▸ **TASK PROMPT**: Range to reproduce from the entries below: the line with "You are a computer-use agent. 800x800 pixels.", the line with "Screen dimensions: 835x562", and every line in between. Give them exactly and give nothing else.

▸ **PROVIDED INFORMATION**:
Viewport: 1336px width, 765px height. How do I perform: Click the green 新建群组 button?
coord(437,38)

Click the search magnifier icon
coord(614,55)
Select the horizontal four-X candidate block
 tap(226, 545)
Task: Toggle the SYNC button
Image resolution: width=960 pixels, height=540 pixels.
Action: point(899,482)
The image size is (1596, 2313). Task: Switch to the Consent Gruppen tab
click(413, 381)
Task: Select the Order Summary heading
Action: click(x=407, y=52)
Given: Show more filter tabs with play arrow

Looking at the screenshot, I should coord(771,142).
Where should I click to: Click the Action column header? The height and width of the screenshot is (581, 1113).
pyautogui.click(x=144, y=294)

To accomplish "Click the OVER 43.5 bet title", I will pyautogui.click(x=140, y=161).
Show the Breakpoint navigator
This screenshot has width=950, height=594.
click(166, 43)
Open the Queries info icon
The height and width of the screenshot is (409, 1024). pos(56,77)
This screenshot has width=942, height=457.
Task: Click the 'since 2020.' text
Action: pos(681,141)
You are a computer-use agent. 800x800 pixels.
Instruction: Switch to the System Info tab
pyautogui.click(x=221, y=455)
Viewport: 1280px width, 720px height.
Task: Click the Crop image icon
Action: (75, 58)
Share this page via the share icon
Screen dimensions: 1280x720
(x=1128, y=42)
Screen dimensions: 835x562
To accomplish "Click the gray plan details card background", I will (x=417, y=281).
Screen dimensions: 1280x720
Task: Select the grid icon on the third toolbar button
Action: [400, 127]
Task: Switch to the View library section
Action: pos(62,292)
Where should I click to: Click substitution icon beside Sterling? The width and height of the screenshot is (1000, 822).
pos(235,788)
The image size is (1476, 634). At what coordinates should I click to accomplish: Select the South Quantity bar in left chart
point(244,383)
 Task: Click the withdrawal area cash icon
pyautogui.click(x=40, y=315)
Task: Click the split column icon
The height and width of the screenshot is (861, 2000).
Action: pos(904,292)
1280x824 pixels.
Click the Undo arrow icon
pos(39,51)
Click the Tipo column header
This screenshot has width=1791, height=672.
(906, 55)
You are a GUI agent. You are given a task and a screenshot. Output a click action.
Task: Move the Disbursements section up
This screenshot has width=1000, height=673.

▸ **RESULT**:
You are a computer-use agent. 800x800 pixels.
Instruction: Switch to the System Info tab
pyautogui.click(x=221, y=455)
Viewport: 1280px width, 720px height.
Task: Click the Crop image icon
Action: (75, 58)
Share this page via the share icon
Screen dimensions: 1280x720
(x=1128, y=42)
Screen dimensions: 835x562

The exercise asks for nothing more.